What you will do: How many lines in the records below include "Dakika"? Answer with the number only.
── Information given
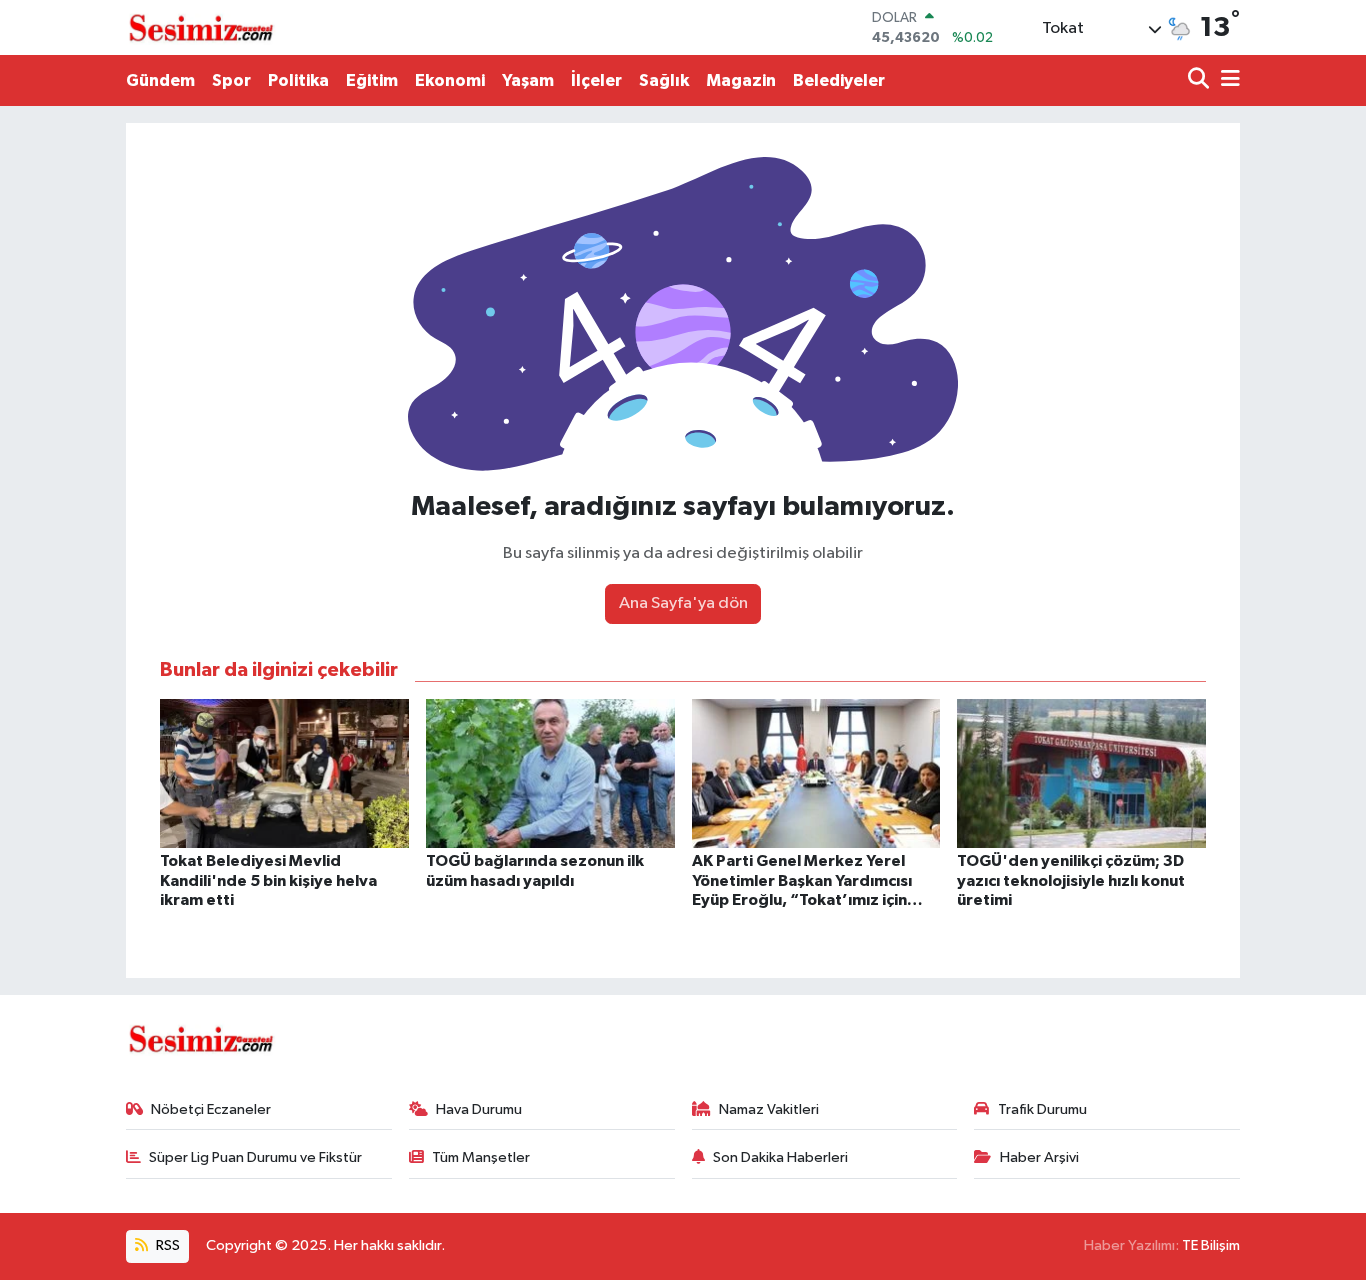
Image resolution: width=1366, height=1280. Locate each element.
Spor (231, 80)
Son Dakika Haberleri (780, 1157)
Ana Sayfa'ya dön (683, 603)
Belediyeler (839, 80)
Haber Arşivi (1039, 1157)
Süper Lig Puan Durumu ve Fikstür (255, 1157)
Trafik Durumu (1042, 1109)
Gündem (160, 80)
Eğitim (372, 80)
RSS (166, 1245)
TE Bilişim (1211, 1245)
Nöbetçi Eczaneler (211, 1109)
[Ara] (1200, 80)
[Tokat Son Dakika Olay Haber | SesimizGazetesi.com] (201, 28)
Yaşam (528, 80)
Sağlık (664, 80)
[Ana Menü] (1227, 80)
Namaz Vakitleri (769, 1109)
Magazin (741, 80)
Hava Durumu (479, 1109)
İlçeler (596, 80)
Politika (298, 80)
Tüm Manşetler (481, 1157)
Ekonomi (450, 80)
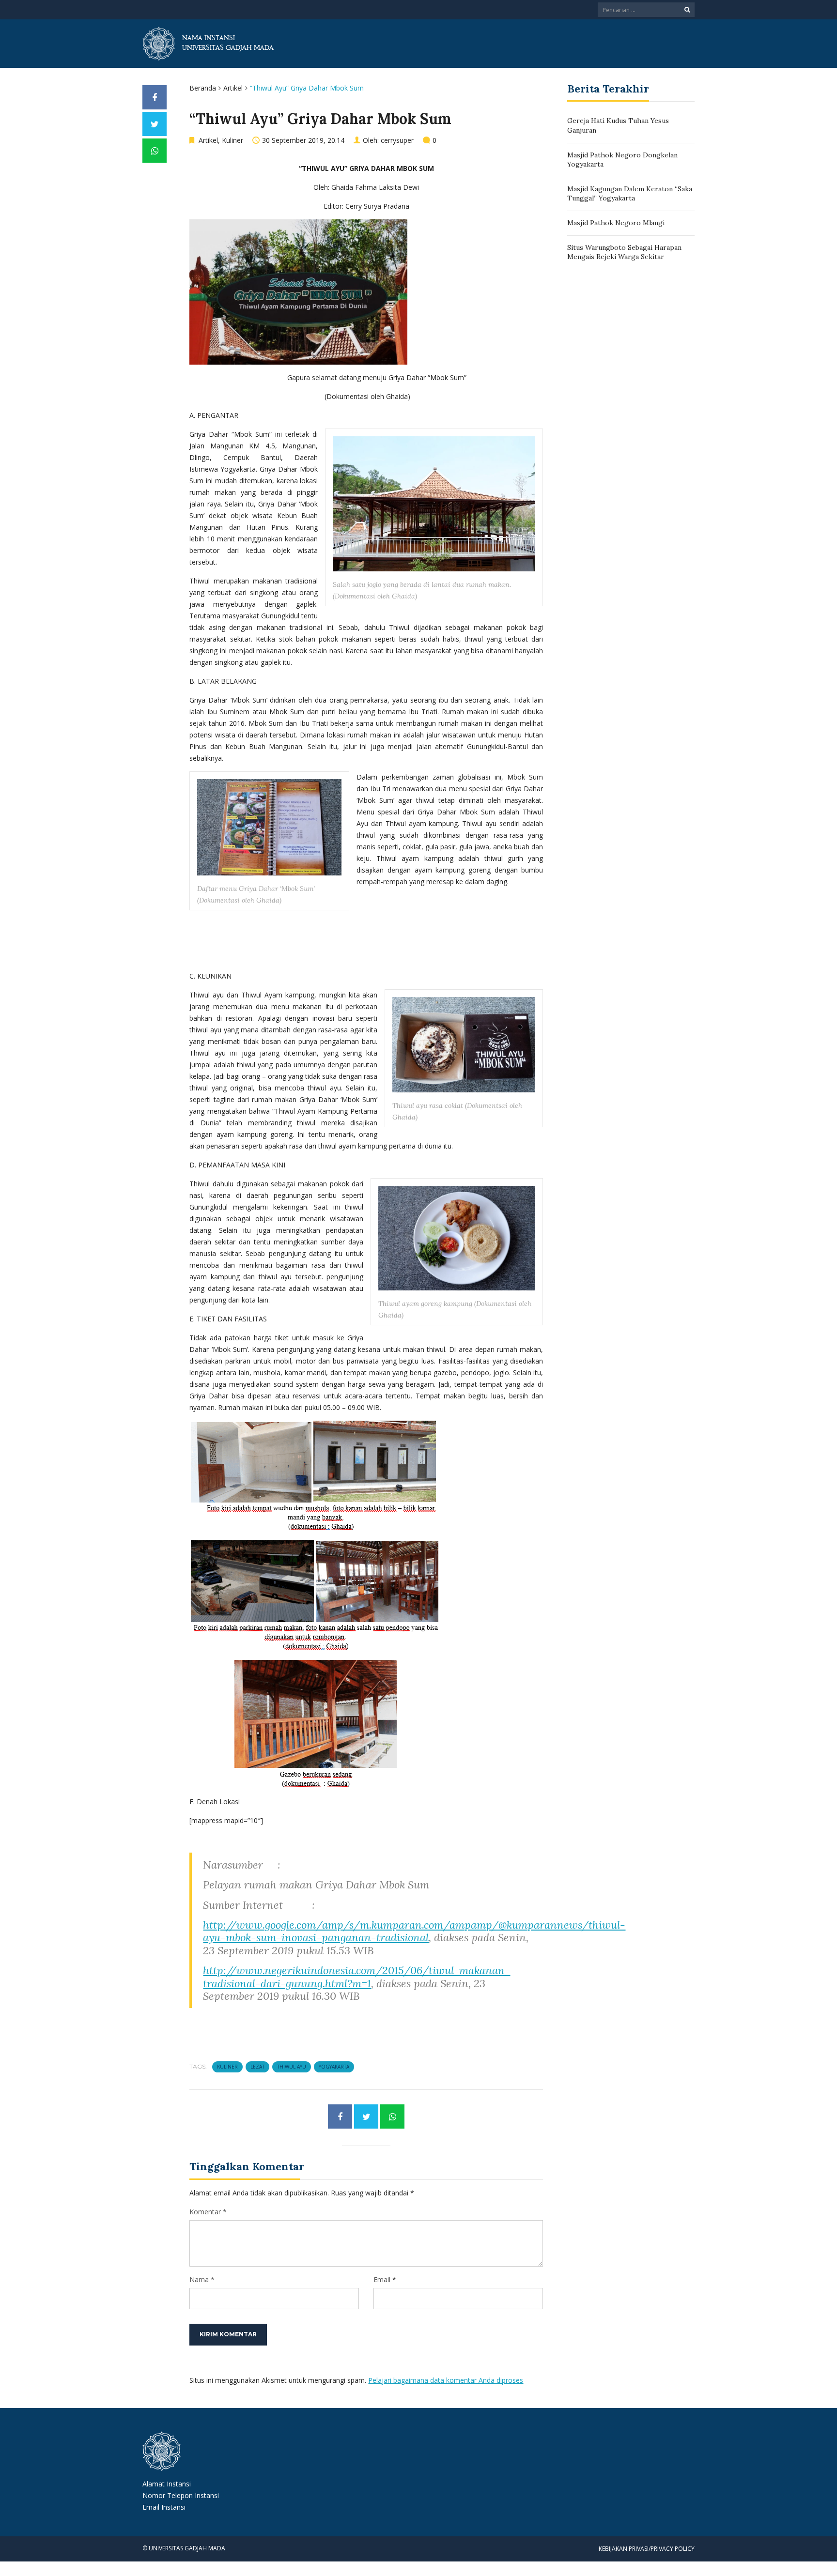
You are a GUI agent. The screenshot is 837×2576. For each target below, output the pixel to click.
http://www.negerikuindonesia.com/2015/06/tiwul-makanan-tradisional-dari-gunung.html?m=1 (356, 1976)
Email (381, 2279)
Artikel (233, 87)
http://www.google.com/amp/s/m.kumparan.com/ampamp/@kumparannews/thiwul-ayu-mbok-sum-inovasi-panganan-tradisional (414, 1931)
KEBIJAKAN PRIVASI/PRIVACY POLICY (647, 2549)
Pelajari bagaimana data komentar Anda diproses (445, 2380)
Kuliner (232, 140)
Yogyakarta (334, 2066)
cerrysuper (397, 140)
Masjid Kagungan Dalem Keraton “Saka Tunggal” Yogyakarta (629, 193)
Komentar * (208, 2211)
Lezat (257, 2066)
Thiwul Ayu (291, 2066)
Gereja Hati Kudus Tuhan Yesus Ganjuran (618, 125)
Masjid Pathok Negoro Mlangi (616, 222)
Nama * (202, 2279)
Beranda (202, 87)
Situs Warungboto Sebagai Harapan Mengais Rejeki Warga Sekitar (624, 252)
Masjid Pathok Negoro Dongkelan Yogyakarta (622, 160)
────
Result: 2